The filter and the device are connected with the stream boost::iostreams::filtering_ostream. This class provides a member function push(), which the filter and the device are passed to.

The filter(s) must be passed before the device; the order is important. You can pass one or more filters, but once a device has been passed, the stream is complete, and you must not call push() again.

The filter boost::iostreams::regex_filter can’t process data character by character because regular expressions need to look at character groups. That’s why boost::iostreams::regex_filter starts filtering only after a write operation is complete and all data is available. This happens when the device is removed from the stream with the member function pop(). Example 34.6 calls pop() after Boost has been written to the stream. Without the call to pop(), boost::iostreams::regex_filter won’t process any data and won’t forward data to the device.
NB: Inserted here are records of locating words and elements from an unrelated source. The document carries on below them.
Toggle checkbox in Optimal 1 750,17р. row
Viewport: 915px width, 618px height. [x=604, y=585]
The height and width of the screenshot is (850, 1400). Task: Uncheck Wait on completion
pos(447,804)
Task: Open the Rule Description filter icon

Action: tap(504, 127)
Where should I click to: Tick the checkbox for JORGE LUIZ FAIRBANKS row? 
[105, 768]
Please note that you must not use a stream that isn’t connected with a device. However, you can complete a stream if you add a device with push() after a call to pop().

Example 34.6 displays C++.

Example 34.7. Accessing filters in boost::iostreams::filtering_ostream
#include <boost/iostreams/device/array.hpp>
#include <boost/iostreams/filtering_stream.hpp>
#include <boost/iostreams/filter/counter.hpp>
#include <iostream>

using namespace boost::iostreams;

int main()
{
  char buffer[16];
  array_sink sink{buffer};
  filtering_ostream os;
  os.push(counter{});
  os.push(sink);
  os << "Boost" << std::flush;
  os.pop();
  counter *c = os.component<counter>(0);
  std::cout << c->characters() << '\n';
  std::cout << c->lines() << '\n';
}

Example 34.7 uses the filter boost::iostreams::counter, which counts characters and lines. This class provides the member functions characters() and lines().
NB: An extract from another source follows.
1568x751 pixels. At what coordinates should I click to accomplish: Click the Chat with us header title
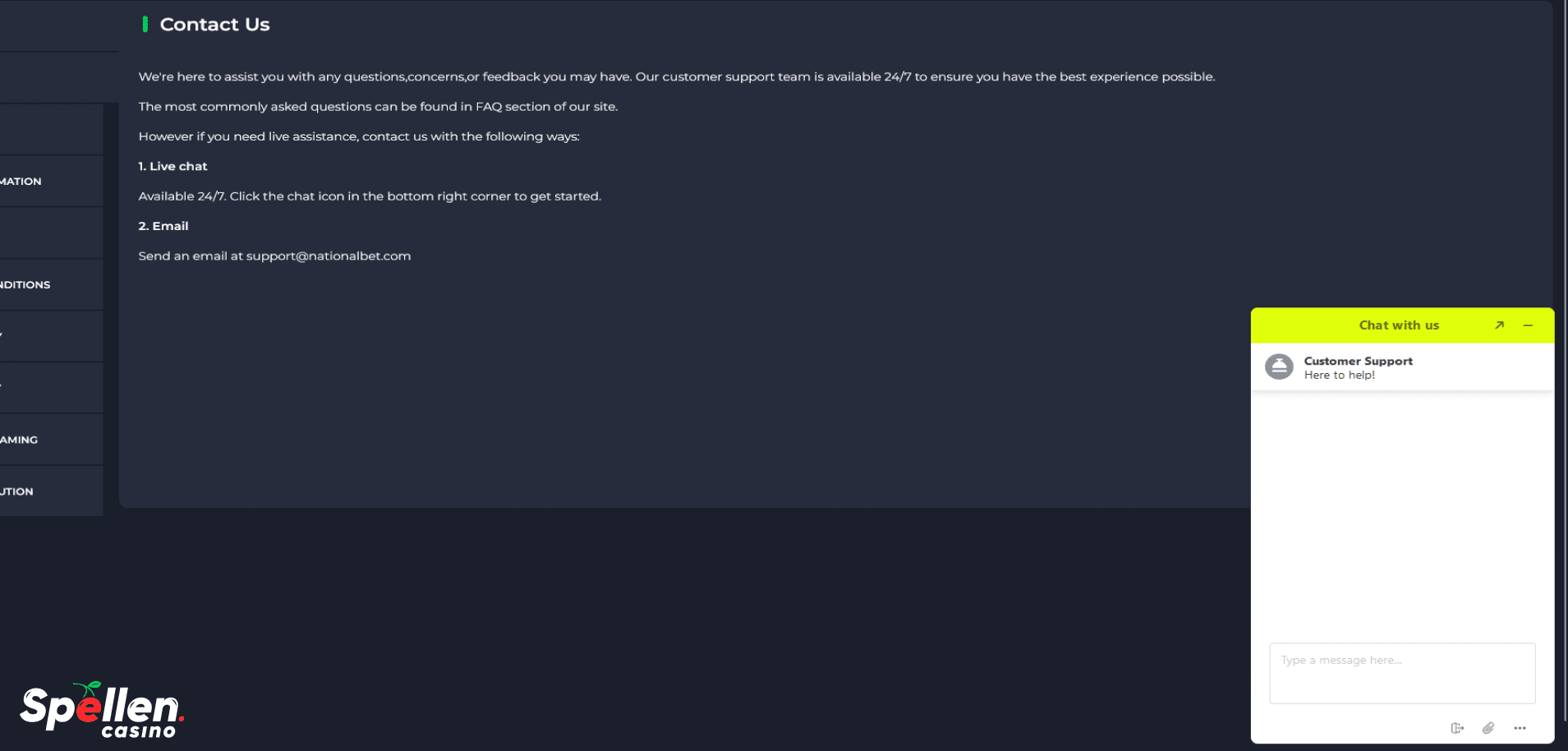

boost::iostreams::filtering_stream provides the member function component() to access a filter. The index of the respective filter must be passed as a parameter. Because component() is a template, the type of the filter must be passed as a template parameter. component() returns a pointer to the filter. It returns 0 if an incorrect filter type is passed as a template parameter.
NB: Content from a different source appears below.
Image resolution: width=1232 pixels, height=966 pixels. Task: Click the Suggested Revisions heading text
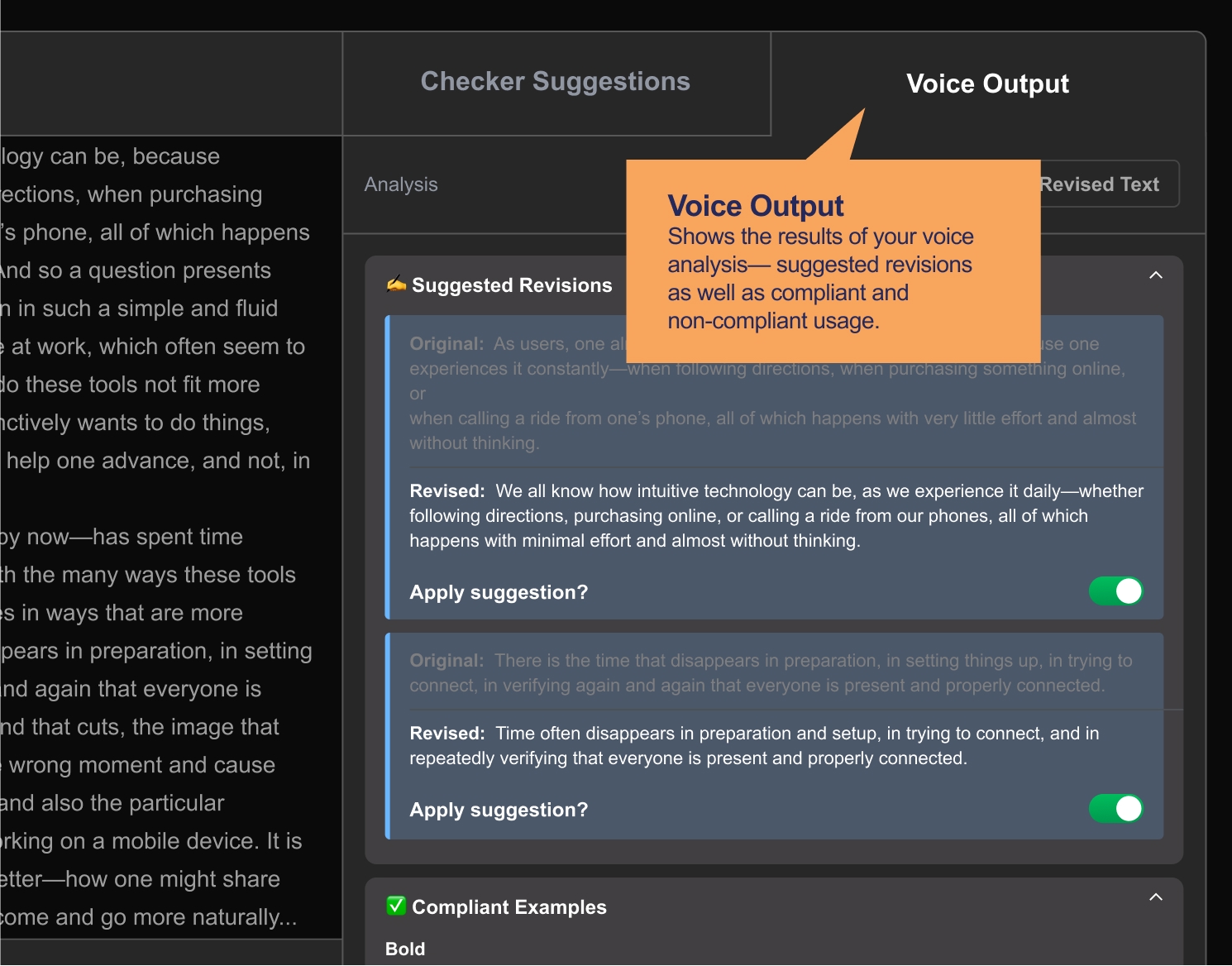coord(512,285)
Example 34.7 writes five characters to the stream. It does not write a newline (\n). Thus, the example displays 5 and 0.

Example 34.8. Writing and reading data compressed with ZLIB
#include <boost/iostreams/device/array.hpp>
#include <boost/iostreams/device/back_inserter.hpp>
#include <boost/iostreams/filtering_stream.hpp>
#include <boost/iostreams/filter/zlib.hpp>
#include <vector>
#include <string>
#include <iostream>

using namespace boost::iostreams;

int main()
{
  std::vector<char> v;
  back_insert_device<std::vector<char>> snk{v};
  filtering_ostream os;
  os.push(zlib_compressor{});
  os.push(snk);
  os << "Boost" << std::flush;
  os.pop();

  array_source src{v.data(), v.size()};
  filtering_istream is;
  is.push(zlib_decompressor{});
  is.push(src);
  std::string s;
  is >> s;
  std::cout << s << '\n';
}

Example 34.8 uses the stream boost::iostreams::filtering_istream in addition to boost::iostreams::filtering_ostream. This stream is used when you want to read data with filters. In the example, compressed data is written and read again.

Boost.IOStreams provides several data compression filters. The class boost::iostreams::zlib_compressor compresses data in the ZLIB format. To uncompress data in the ZLIB format, use the class boost::iostreams::zlib_decompressor. These filters are added to the streams using push().

Example 34.8 writes Boost to the vector v in compressed form and to the string s in uncompressed form. The example displays Boost.

Note

Please note that on Windows, the Boost.IOStreams prebuilt library doesn’t support data compression because, by default, the library is built with the macro NO_ZLIB on Windows. You must undefine this macro, define ZLIB_LIBPATH and ZLIB_SOURCE, and rebuild to get ZLIB support on Windows.

Exercise

Create two command line programs which can compress and uncompress a file.